I wondered what happened to that poor octopus --- an aquarist should know better.
Maybe there are fresh water octopussies on Titan. :)
hmmm... looking at grimpie... aren't there some that might be that way? after all vampiroteuthis really looks like an octopus, but it acts and has traits like a squid... so aren't these unusual animals a cross between the two? oh I don't mean a "cross" as in a hybrid, I mean a species that has traits of both. I know pusses and squids don't interbreed. Man oh man it would be cool to look at evolution through a lense of time.
However, I feel silly I probably have no idea what I'm talking about.
Your right, sort of... about vampy that is. For school I was asked to do a squid report, I choose vampy, but soon found out he's neither squid nor octopus... he's in a class all his own. Cool huh? Anyway, he shows the traits, but really isn't either. What my rambling has to do with the topic, I don't know; it's just nice to insert yourself sometimes!
Vampyroteuthis is the last surviving member of the vampyromorpha, a cephalopod group that really had its heyday in the Jurassic. It is neither squid or octopus but probably stemmed from that murky period about 350 million years ago in when the earliest belemnites, teuthids and octopods were all beginning to appear.
Evolving from a ten-armed common ancestor back in the late Devonian or early Carboniferous, the different groups took the body plan in different ways. The belemnites kept their ten arms, the octopuses slowly lost an arm pair leaving them with eight. The decapodiformes (later cuttlefish, squid) converted one arm pair to tentacles. The vampyromorphs reduced an arm pair to form those long sensory filaments, but this is a different arm pair to the tentacle conversion of the squid.
One strange feature of Vampyroteuthis is that in common with many of the ancient vampyromorphs it actually has two pairs of fins. The second pair of fins are grown in its juvenile stage but are absorbed back into the body as the creature grows, developing the second pair in its adult stage. So although in most photos you will find the animal with one pair showing, it actually has two, one pair being lost as it grows.

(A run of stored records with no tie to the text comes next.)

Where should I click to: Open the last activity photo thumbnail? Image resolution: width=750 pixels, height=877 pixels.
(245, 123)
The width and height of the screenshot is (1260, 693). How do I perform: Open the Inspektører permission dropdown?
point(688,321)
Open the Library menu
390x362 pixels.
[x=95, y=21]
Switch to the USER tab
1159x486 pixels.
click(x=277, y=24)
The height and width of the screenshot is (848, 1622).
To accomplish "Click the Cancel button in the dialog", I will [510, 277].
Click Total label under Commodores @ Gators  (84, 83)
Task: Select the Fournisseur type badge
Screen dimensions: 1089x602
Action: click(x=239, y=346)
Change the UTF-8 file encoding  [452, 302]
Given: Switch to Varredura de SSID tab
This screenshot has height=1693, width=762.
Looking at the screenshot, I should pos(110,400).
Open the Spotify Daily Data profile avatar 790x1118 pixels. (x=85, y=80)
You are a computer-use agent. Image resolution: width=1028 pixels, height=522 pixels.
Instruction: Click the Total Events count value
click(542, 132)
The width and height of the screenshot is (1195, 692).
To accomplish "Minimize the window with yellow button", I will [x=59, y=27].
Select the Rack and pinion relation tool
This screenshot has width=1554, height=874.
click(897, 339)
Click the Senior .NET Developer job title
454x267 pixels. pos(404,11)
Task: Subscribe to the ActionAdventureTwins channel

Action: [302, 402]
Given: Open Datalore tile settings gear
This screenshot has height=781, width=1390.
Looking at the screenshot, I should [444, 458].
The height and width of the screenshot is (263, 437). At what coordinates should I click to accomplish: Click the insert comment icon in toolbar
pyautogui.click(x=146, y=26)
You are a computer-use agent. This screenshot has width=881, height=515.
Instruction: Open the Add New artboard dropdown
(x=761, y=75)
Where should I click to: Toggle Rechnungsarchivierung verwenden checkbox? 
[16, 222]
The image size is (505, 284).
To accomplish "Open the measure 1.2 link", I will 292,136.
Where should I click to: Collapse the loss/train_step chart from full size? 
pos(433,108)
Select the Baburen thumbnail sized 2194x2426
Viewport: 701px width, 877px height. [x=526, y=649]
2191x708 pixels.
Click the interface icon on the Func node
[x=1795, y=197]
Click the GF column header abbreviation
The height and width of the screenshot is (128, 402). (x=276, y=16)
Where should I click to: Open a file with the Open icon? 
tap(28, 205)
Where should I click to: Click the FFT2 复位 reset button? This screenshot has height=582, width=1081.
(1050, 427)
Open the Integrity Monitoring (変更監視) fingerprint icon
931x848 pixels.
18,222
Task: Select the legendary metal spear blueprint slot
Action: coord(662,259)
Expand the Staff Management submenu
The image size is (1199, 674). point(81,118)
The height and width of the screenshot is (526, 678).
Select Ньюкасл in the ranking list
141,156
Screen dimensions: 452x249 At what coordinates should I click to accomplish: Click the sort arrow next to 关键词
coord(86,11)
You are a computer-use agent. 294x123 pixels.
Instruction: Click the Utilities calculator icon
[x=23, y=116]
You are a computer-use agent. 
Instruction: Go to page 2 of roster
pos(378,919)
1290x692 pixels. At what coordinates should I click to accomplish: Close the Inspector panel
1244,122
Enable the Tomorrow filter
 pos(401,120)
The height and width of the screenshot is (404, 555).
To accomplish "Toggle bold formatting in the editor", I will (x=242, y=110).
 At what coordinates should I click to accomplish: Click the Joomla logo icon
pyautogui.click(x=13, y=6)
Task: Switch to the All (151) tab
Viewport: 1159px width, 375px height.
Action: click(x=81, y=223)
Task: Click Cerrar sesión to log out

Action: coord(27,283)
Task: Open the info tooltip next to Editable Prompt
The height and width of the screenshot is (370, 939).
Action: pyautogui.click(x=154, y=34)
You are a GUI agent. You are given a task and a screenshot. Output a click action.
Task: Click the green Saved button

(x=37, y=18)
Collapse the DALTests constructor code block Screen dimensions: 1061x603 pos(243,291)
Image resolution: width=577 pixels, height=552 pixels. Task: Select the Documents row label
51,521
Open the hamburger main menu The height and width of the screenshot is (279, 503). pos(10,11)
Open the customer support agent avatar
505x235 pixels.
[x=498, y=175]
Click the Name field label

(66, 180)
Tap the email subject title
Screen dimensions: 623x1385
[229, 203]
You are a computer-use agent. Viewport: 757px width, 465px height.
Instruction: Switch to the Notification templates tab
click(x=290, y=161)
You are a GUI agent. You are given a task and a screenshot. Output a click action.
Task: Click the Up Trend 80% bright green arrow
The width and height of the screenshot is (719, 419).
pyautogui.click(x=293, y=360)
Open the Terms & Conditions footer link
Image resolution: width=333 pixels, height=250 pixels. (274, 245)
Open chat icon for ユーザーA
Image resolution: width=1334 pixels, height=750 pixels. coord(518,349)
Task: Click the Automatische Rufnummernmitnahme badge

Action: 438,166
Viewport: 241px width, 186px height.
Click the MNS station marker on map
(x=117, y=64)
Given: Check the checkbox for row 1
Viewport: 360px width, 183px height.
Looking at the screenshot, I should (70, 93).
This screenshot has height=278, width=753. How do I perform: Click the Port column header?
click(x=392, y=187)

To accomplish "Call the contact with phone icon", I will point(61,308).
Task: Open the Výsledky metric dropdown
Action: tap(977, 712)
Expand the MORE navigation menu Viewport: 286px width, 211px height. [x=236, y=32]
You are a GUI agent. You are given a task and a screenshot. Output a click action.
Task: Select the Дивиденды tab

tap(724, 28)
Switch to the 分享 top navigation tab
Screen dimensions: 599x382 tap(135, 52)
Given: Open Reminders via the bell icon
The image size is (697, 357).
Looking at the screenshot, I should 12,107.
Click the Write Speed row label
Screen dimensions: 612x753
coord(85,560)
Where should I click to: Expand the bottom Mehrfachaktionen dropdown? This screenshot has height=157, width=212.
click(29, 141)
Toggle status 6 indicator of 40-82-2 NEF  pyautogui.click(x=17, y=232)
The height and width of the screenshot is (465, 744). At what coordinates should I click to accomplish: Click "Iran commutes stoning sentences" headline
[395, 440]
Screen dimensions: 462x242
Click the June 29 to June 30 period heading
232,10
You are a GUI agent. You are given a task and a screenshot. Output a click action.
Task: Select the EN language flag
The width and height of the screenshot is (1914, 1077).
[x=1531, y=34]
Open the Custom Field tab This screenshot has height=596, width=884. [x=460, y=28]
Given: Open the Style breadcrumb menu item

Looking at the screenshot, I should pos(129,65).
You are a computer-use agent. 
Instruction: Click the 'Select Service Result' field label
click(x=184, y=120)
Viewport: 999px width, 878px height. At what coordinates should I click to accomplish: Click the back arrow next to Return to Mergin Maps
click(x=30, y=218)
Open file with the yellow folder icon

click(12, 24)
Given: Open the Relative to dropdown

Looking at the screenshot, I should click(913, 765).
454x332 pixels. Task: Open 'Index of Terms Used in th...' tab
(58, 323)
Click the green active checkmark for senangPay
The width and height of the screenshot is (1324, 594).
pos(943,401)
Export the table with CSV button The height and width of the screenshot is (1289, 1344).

Most of the fossil 'squid' you will occasionally find for sale, most commonly German Jurassic specimens, are actually vampyromorphs, only very distantly related to modern squid. One of the earliest vampyromorphs known, Mastigophora brevipinnis from the mid Jurassic Oxford Clays displays the eight arms and two filament structure. Another fossil vampyromorph of about the same date is Trachyteuthis which also has two pairs of fins.
Interesting group, I can see why the Vampire Squid is frequently referred to as a living fossil! As for freshwater octopuses.....nah, afraid not. That's come up here before, I'll see if I can find the original thread for you.
Nick it's nice to put a face to a name!! Do you really have blue hair? (when I was at school my teachers would've flipped if we turned up with blue hair a few tried but got suspended.......that was back in the dark ages of course!)